Monthly Archives: October 2016

Using Quantitative Methods to study Big Data skills: considering relevant proxies for ‘Big Data’ skills

Alana McGuire, University of Stirling, 2016

Background

This blog is based upon work being undertaken for a PhD at the University of Stirling which explores the impact of Big Data on skill requirements for employers in Scotland. A version of this article was presented as a poster at the National Centre for Research Methods Festival, Bath, July 2016. The project research design applies mixed methods using a hybrid adaption of the explanatory sequential design (Creswell and Clark, 2011). Questions the study will address include: How is Big Data changing skill demands for employers? Is data becoming a more central part of organisations, and if so, is this causing changes in the job roles of employees in the organisation? Are there discrepancies between the skills that employees are being equipped with on training courses and the skills that employers are seeking? Is there evidence of social/gender/ethnic inequalities in Big Data skills?          

The definition of Big Data is contested. The term ‘Big Data’ in the context of this project refers to complex data that requires a change in what is actually perceived as data (Lagoze, 2014). This may be structured in a conventional dataset or unstructured, for example, data from a health device or Twitter. This can also take a variety of formats. The size of the data itself is not the defining characteristic for the purposes of my research.
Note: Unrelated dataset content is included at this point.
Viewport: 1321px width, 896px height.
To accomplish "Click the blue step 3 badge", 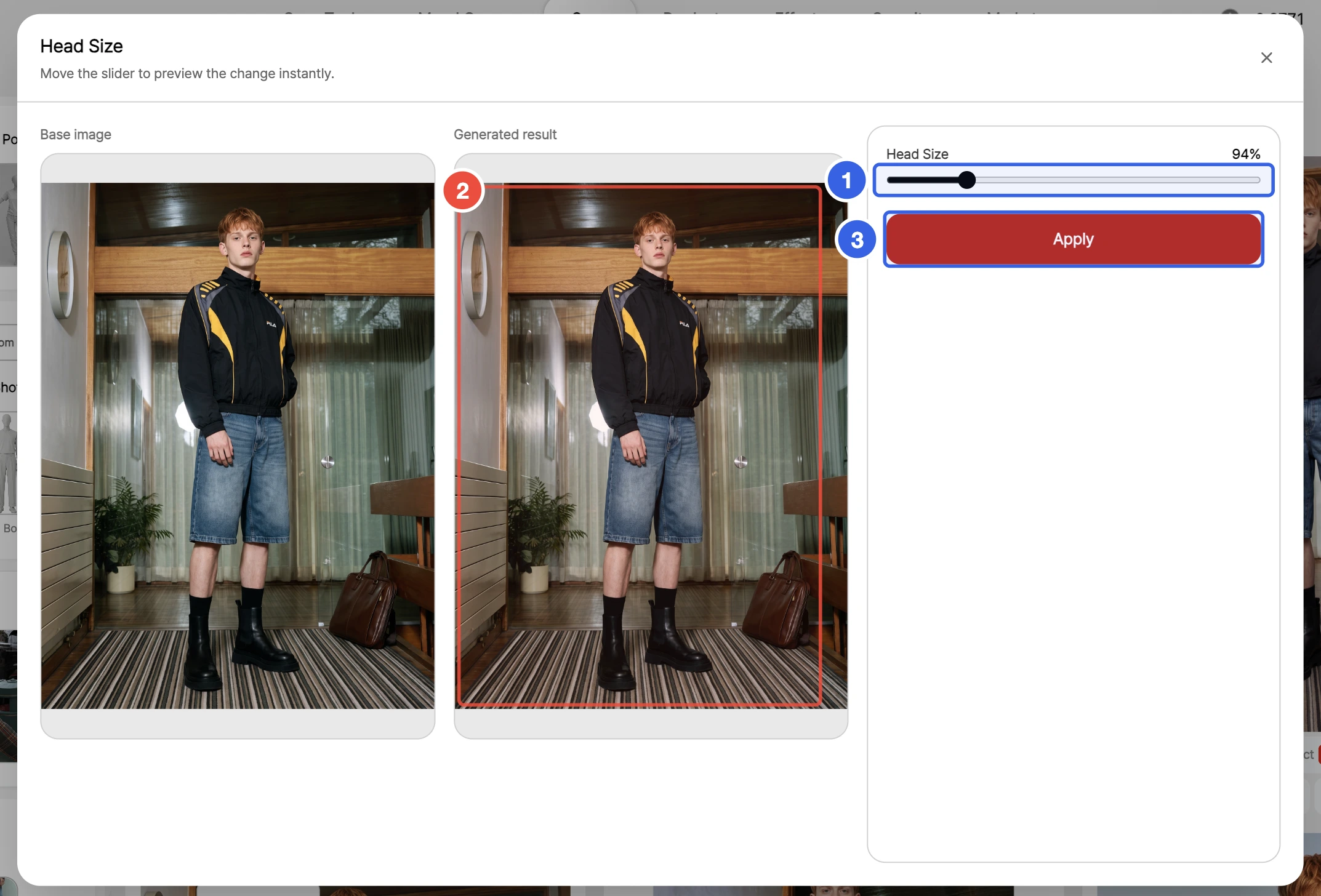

Mellody (2014: 10) argues that the main skills needed to work with Big Data are ‘computing and software engineering’, ‘machine learning’ and ‘optimization’. Machine learning focuses on ‘how to get computers to program themselves’ (Mitchell, 2006: 1). By optimization, Mellody is referencing ‘database optimization’, that is the programing of the database so that commands are executed and results obtained in the quickest way possible (Mullins, 2010).  As well as these skills, Yiu (2012) argues that Big Data specialists must also have ‘soft’ skills such as good communication, collaboration and creativity. Further to this, Yui suggests critical consumption of data and statistical methods are skills which have been neglected by the literature exploring the abilities needed to work with Big Data. Although needs for these skill may not be unique to Big Data, it is essential when working with Big Data that the analyst understands which methods are appropriate and how to interpret output from these.
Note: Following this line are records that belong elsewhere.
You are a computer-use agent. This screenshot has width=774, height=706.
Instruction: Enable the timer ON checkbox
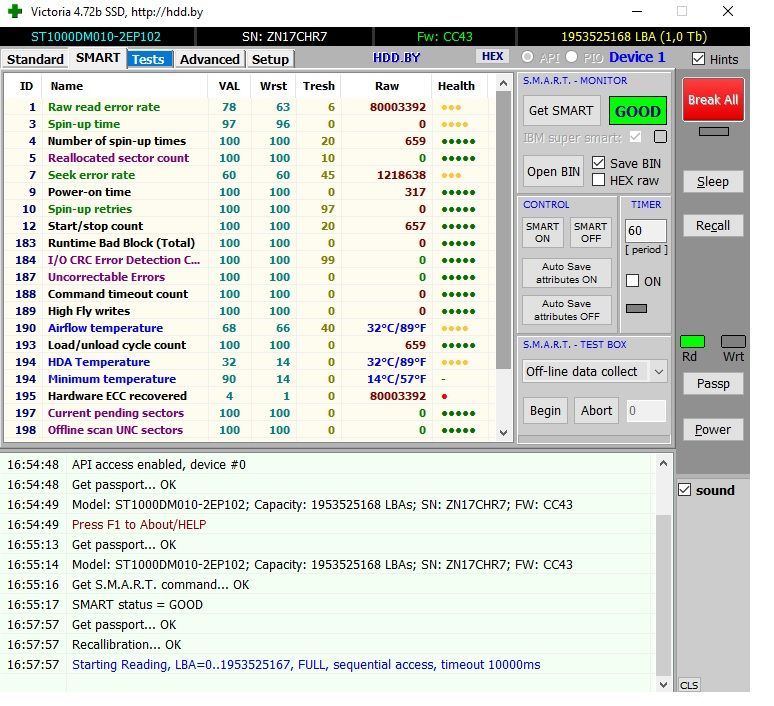pyautogui.click(x=632, y=281)
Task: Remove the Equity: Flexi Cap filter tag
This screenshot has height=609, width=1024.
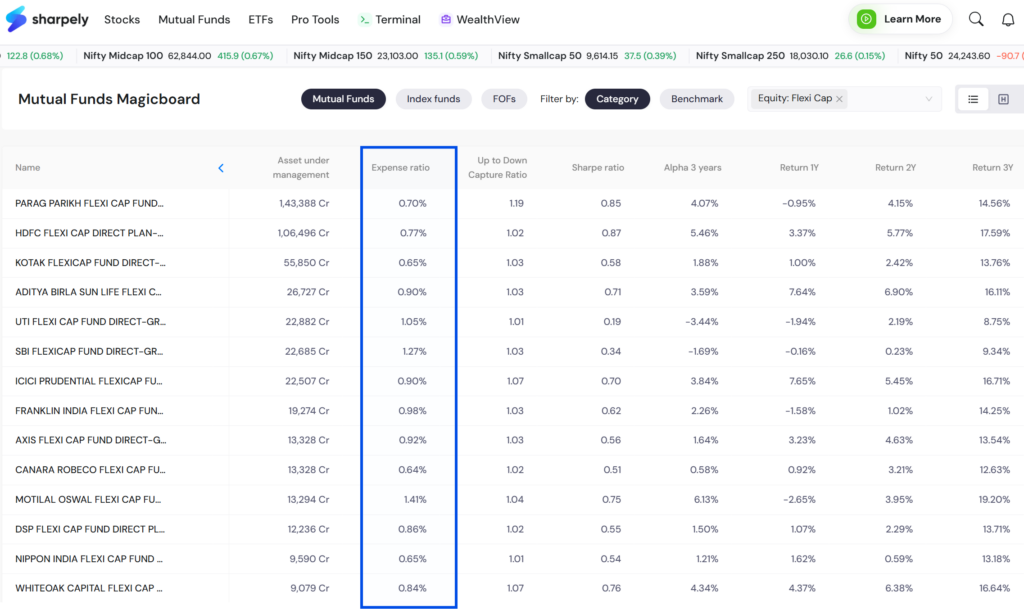Action: click(x=839, y=99)
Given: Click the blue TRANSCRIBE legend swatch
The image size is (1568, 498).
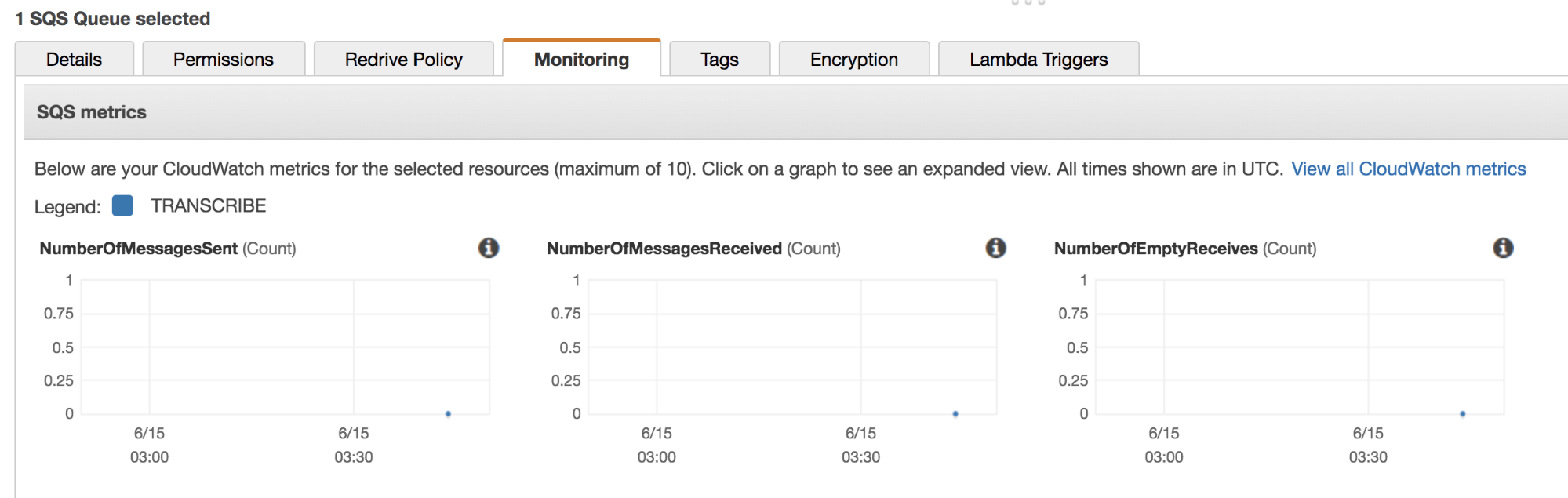Looking at the screenshot, I should 122,205.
Routinely collected and deposited data sources, such as the Labour Force Survey (ONS, 2016), do not capture variables which encompass the combination of skills discussed in the literature as necessary in the practice of analysis using Big Data.  A key issue is therefore to find proxies that can robustly measure Big Data skills. Given this dearth of resources a plausible alternative strategy may be available in the Employer Skills Survey (ESS). These data contain some information on skills shortages which can be used to assess need within sectors of the economy, for example, data on numeracy, IT, and communication skill shortages (see UK Commission for Employment and Skill, 2016). In addition to the ESS, the 1970 British Cohort Study (BCS) tested ability in maths, several of the items used in this test are related to those abilities considered definitive of Big Data skills.

This remainder of this post outlines two proxy measures that could be relevant to understanding the prevalence of skills associated in working with Big Data.

Data and Methods

The Employer Skills Survey is a large scale survey conducted annually by the UK Commission for Employment and Skills (2016). For the 2013 survey, 91,279 interviews were completed. This survey is one of the largest of its kind in the UK, providing a wealth of data surrounding skills shortages in the UK.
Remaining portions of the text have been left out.